Many of the patterns are focused directly or indirectly on money – primarily how to wisely steward money and how not to waste it. You might get the impression that I’m advocating that you think about money all of the time. I am not.
I advocate that you think intensely about money all of the time for a short period of time, and internalize good behaviors, so that you can then mostly not think about money at all.
In The Art of Learning, Josh Waitzkin relates how beginner chess players learn “the numbers” – a numerical value for each piece – that they use to calculate whether the risk and benefit of any given move. A beginner chess player will be constantly and consciously running the numbers in their head. Advanced chess players do not do this. Their attention is on “higher” levels of chess strategy.
However, it would be a mistake to assume that since the advanced players don’t run the numbers in their head, beginner players shouldn’t either. Advanced players don’t think about ‘the numbers’ because they have internalized the numbers. They did so many calculations in their head for a period of time that the ‘sense’ of the numbers became intuitive and they were able to free up attention to place on other, more complex and sophisticated elements of chess strategy.
Think about thinking about money in the same way. The object of all of this intentional thinking about money is to solve money and to mostly not think about it. I spent my twenties and much of my thirties not thinking about money much at all. I carried consumer debt for most of that time and had very little in the way of emergency savings. I had no real economic freedom and zero fuck you money.
Then, I spent a little less than five years thinking about money quite a lot. Mostly I thought about how to not spend money. I also thought about how to be a wise steward of my money. I built an enormous spreadsheet, tracked my expenses and income, made projections into the future, read books about micro- and macro-economics and investing, checked my accounts several times a month, and followed financial blogs and podcasts.
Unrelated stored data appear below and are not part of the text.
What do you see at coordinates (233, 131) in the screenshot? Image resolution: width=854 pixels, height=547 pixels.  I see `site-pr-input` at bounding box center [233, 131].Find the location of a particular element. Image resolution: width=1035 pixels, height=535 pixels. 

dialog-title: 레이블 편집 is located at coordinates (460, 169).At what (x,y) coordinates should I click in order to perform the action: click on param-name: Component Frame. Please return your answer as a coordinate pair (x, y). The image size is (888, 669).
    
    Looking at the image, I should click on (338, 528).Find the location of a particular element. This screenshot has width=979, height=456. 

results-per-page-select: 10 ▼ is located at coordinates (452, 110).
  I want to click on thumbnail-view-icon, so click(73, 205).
At the end of that five years I had solved money. What I mean by that is that I had built a system for myself whereby when I need some money, it is just there. I spend almost none of my time thinking about money anymore. I don’t do things in order to get money, like “have a job” or “take on a project” if there isn’t some other really good reason to do it in addition to earning money. I update my spreadsheet once a month (this takes about fifteen minutes) and maybe will move some money from this account to that account (this takes about ten minutes) and then I go back to not thinking about money.
For a time, I was unconsciously incompetent with regards to money. I didn’t understand how stupid I was being with my money. It seemed normal to me.
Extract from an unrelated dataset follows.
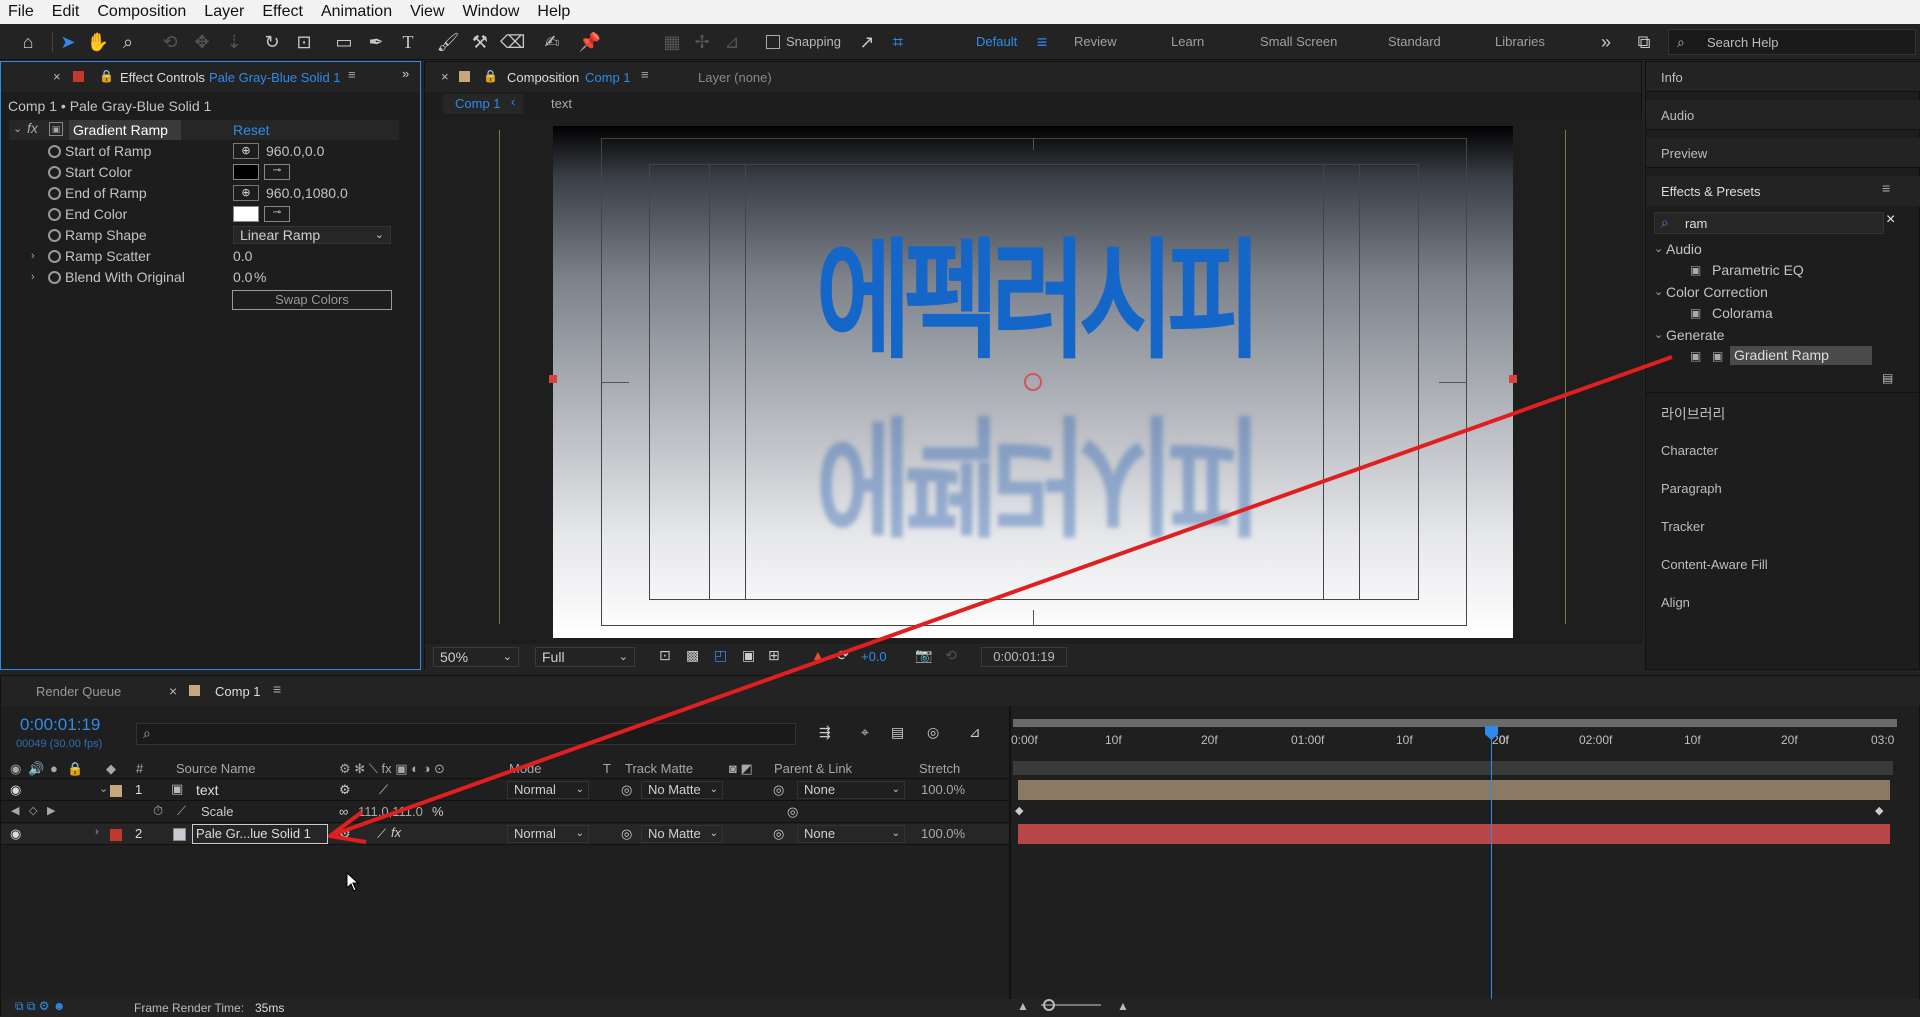 The image size is (1920, 1017). Describe the element at coordinates (1888, 378) in the screenshot. I see `new-folder-icon: ▤` at that location.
Then, I became consciously incompetent, and the knowledge of how badly I was dealing with money stressed me out. This motivated me to start thinking about money and improving myself. Soon enough I became consciously competent – I began managing my money well, but it required conscious thoughtful effort.
After enough of this conscious effort, I became unconsciously competent. I’m good (enough) at managing my money and have internalized good habits that I don’t need to think about it that much.
Much of these patterns, then, are about becoming consciously competent at money so that you can become unconsciously competent at money and then not think about it, so that you can spend your attention on cultivating and delivering your gifts to the world while making your dreams come true.
If you try to deliver your gifts to the world and make your dreams come true before becoming at least consciously competent at money, you will almost certainly be at best distracted by money problems and at worst entirely stymied by money problems. You will be constantly running out, or stressed about how to get some more of it, if only to pay the bills, buy food, and keep the lights on. And that would be a shame, because the world wants your gifts, and you want to make your dreams come true. I want that for you.
Don’t, however, get stuck in the consciously competent phase of money stewardship. This is a trap that a lot of people get stuck in because they aren’t really aware that there’s anything worth thinking about besides money. They have no vision of what they could spend their attention on besides money and the things money can buy, so they spend the rest of their lives fiddling with their money systems and farting around with toys and distractions that they buy with their surplus money. This is not the move. This is a trap.
On the far side of thinking about money is a life full of creative expression, collaborative projects, artful endeavor, and rich relationships unfettered by money problems or money obsessions.